_WORK INSTRUCTION_. Somewhere below, one line contains "Task: Click transfer" and a later line contains "Task: Undock the IPython console pane". Output those two lines and everything between them exactly, and nothing else.

■ ■ ■

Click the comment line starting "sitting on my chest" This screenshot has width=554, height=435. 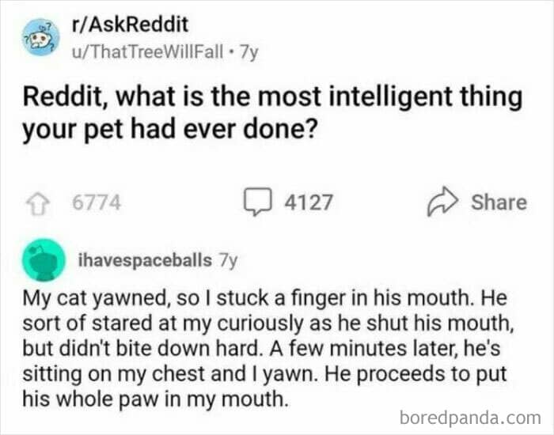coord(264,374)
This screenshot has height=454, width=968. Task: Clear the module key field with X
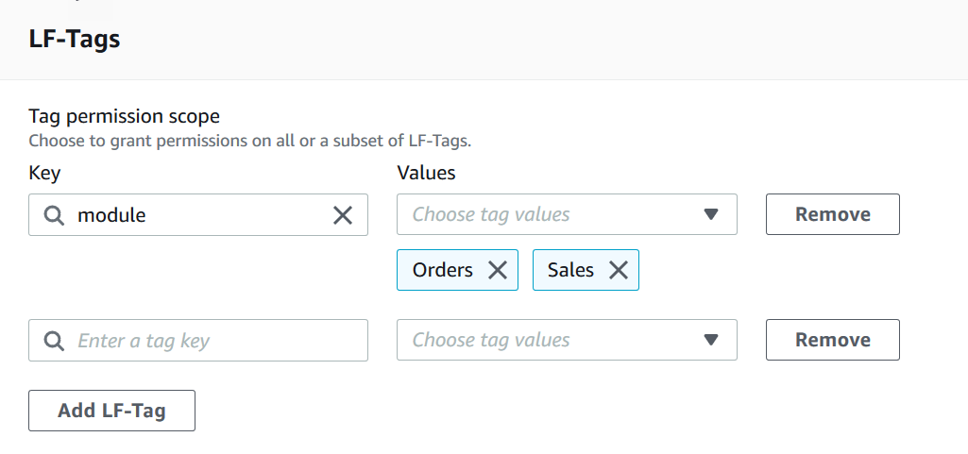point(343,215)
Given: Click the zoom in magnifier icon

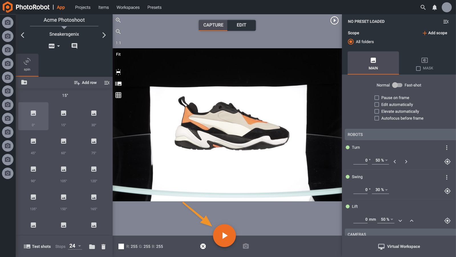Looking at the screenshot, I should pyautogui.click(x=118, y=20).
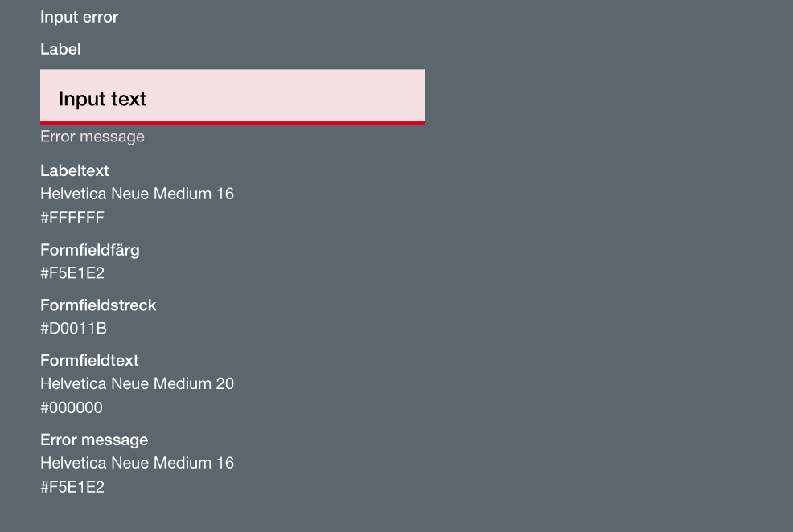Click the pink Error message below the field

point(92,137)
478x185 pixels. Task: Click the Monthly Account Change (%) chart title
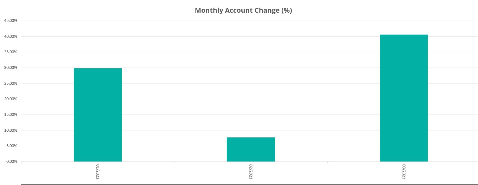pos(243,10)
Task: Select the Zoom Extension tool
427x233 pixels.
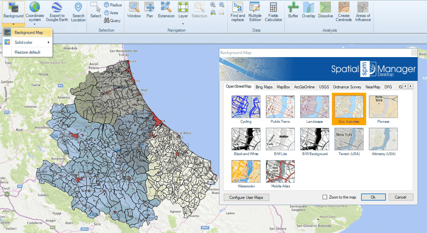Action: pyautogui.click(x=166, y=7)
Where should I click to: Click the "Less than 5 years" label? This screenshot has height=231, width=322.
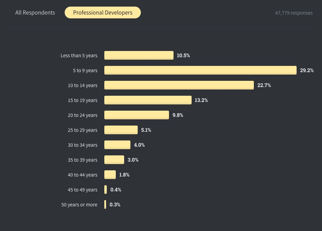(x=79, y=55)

■ ■ ■

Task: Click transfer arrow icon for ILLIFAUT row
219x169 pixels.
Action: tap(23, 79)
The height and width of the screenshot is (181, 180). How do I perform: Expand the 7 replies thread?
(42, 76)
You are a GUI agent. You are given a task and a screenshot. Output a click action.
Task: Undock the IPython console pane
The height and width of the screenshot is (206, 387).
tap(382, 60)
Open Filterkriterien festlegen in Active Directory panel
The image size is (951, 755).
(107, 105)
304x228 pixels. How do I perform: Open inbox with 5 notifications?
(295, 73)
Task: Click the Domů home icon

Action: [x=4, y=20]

■ ■ ■

_EXERCISE RESPONSE_.
Task: Click transfer arrow icon for ILLIFAUT row
219x169 pixels.
Action: tap(23, 79)
The height and width of the screenshot is (181, 180). How do I perform: Expand the 7 replies thread?
(42, 76)
You are a GUI agent. You are given a task and a screenshot. Output a click action.
Task: Undock the IPython console pane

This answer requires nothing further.